EXTRACT TO READ —
================================

In the parable both sons were equally far removed from the joys of the father’s house. True, the elder son was not in the far country, yet he was only at home in theory. “These many years do I serve thee, and yet . . .” (Luke 15:29)—his heart had not found rest. His theoretical position could never, as did the prodigal’s, come to be enjoyed by him while he still clung to his own good works.

Just you stop “giving,” and you will prove what a Giver God is! Stop “working,” and you will discover what a Worker He is! The younger son was all wrong, but he came home, and he found rest—and that is where Christian life begins. “God, being rich in mercy, for his great love wherewith he loved us . . . made us to sit with him in the heavenly places, in Christ Jesus” (Eph. 2:4, 6). “It was meet to make merry and be glad!” (Luke 15:32).

2

Walk

W
E have sought to make it clear that Christian experience does not begin with walking, but with sitting. Every time we reverse the divine order, the result is disaster. The Lord Jesus has done everything for us, and our need now is to rest confidently in Him. He is seated on the throne, so we are carried through in His strength. It cannot be too strongly emphasized that all true spiritual experience begins from rest.

But it does not end there. Though the Christian life begins with sitting, sitting is always followed by walking. When once we have been well and truly seated and have found our strength in sitting down, then we do in fact begin to walk. Sitting describes our position with Christ in the heavenlies. Walking is the practical outworking of that heavenly position here on earth. As a heavenly people, we are required to bear the stamp of that heavenliness upon us in our earthly conduct, and this raises new problems. What then, we must now ask, has Ephesians to say to us about walking? We shall find
that the epistle urges upon us two things. We will look now at the first of them.

“I therefore, the prisoner in the Lord, beseech you to walk worthily of the calling wherewith ye were called, with all lowliness and meekness . . .”
(4:1–2).

“This I say . . . that ye no longer walk as the Gentiles also walk, in the vanity of their mind” . . . But . . . “that ye be renewed in the spirit of your mind”
(4:17, 23).

“Walk in love, even as Christ also loved you, and gave himself up for us”
(5:2).

“Walk as children of light, . . . proving what is well-pleasing unto the Lord ”
(5:8–10).

Eight times in Ephesians the word “walk” is used. It means literally “to walk around” and is used here figuratively by Paul to mean “to comport oneself; to order one’s behavior.” It brings immediately before us the subject of Christian conduct, and the second section of the letter is largely taken up with this.

================================

INFORMATION GIVEN —
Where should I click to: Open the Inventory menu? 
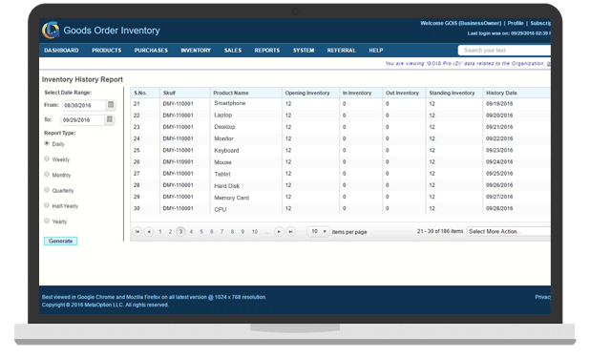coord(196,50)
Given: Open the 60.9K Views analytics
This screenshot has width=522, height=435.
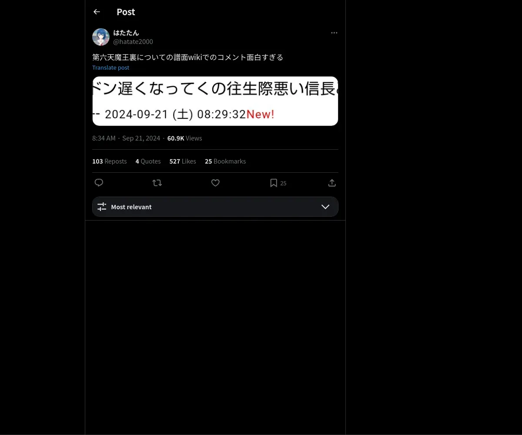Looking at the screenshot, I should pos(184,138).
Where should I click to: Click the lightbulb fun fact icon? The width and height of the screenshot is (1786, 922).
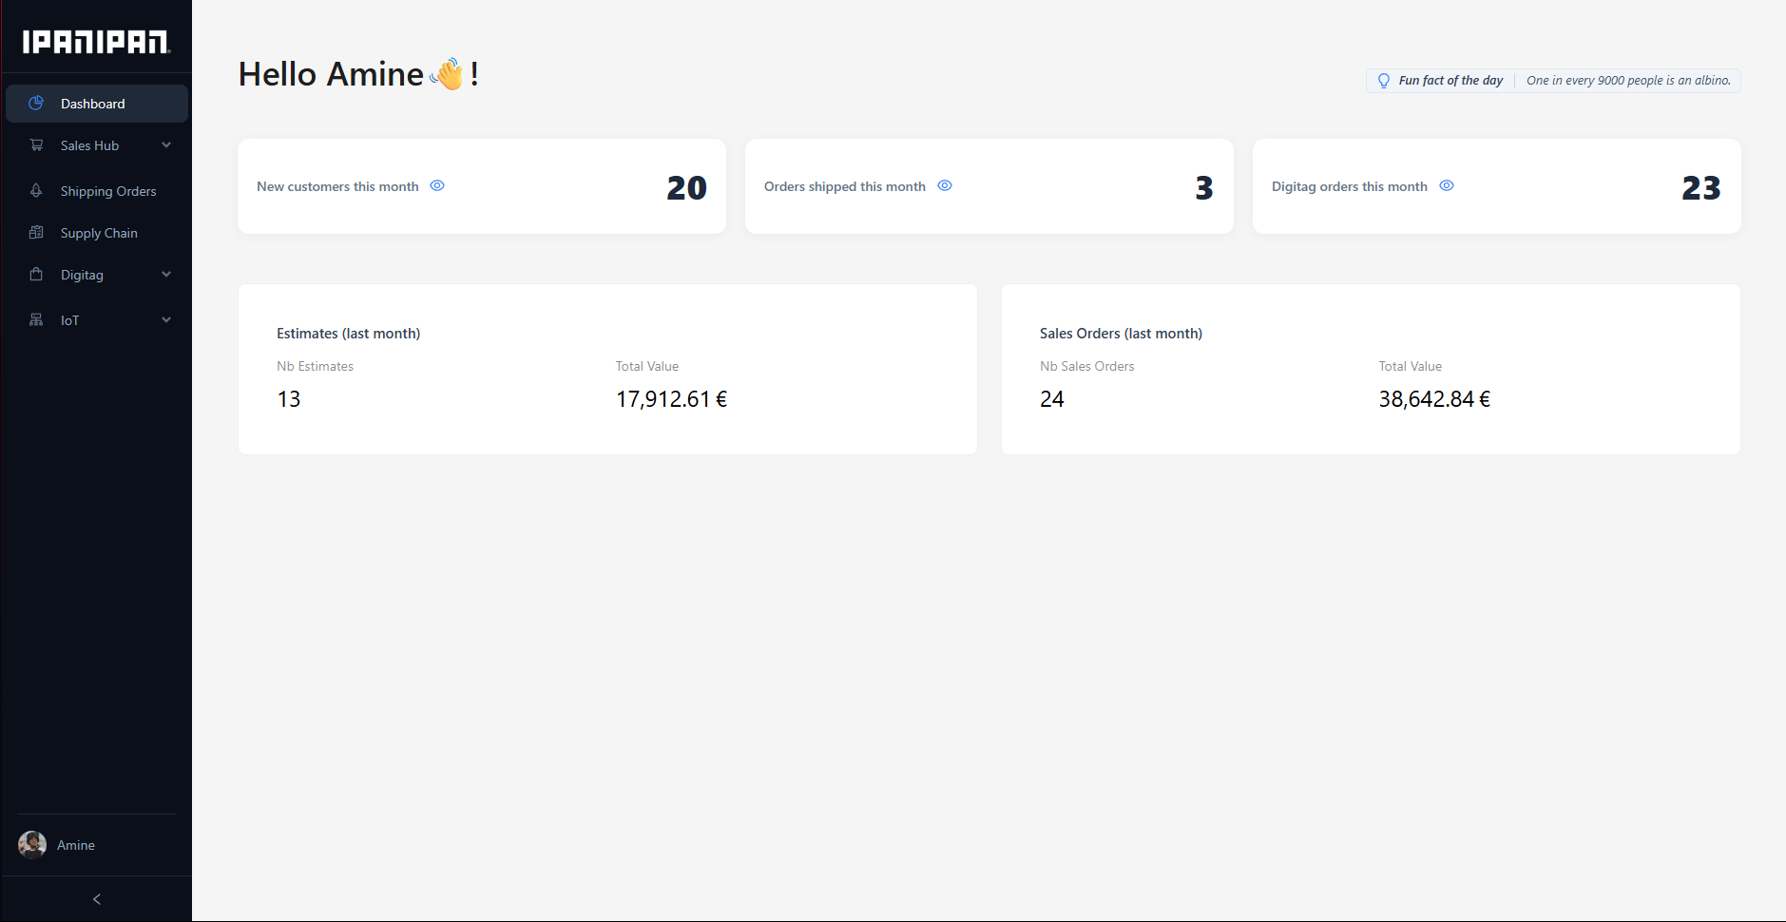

================================

GOAL A —
Reproduce the passage on sitting and walking, starting at "In the parable" and ending at "own good works.", substituting "older" for "elder".
GOAL B —
Carry the passage on sitting and walking forward from its final sentence.
The records have no connection to the passage on sitting and walking.

EXPECTED ANSWER A —
In the parable both sons were equally far removed from the joys of the father’s house. True, the older son was not in the far country, yet he was only at home in theory. “These many years do I serve thee, and yet . . .” (Luke 15:29)—his heart had not found rest. His theoretical position could never, as did the prodigal’s, come to be enjoyed by him while he still clung to his own good works.

EXPECTED ANSWER B —
But we saw earlier that the body of Christ, the fellowship of Christian believers, is another great theme of Ephesians. Now, here in chapter 4, it is in view of such fellowship that we find this matter of a holy walk arises. Paul proceeds, in the light of our heavenly calling, to challenge us upon the whole field of our relationships, both domestic and public, addressing himself to neighbors, to husbands and wives, to parents and children, employers and employed, all in a most realistic way.

Let us be clear that the body of Christ is not something remote and unreal, to be expressed only in heavenly
terms. It is very present and practical, finding the real test of our conduct in our relations with others. For while it is true we are a heavenly people, it is no use just to talk of a distant heaven. Unless we bring heavenliness into our dwellings and offices, our shops and kitchens, and practice it there, it will be without meaning.

May I suggest this, dear friends, that those who are parents and those who are children look through the New Testament to see what parents should be and children should be? We may be surprised, for I fear many of us who say we are seated in the heavenlies in Christ display a very questionable walk in our homes. And husbands too, and wives—there are quite a number of passages for them. Read Ephesians 5 and then turn to First Corinthians 7. It would do every husband and every wife good to read the latter chapter carefully to discover what a real married life—a spiritual one before God and not just in theory—demands. You dare not theorize about a thing that is so practical.

Look now, in the field of Christian relationships, how forthright are the commands of God in the section here before us. “Walk . . . with longsuffering, forbearing one another.” “Putting away falsehood, speak ye truth each one with his neighbor.” “Be ye angry, and sin not.” “Steal no more.” “Let all bitterness . . . be put away from you.” “Be ye kind . . . forgiving each other.” “Subjecting yourselves to one another.” “Provoke not.” “Be obedient.” “Forbear threatening” (see Eph. 4–6). Nothing could be more realistic than this list of imperatives.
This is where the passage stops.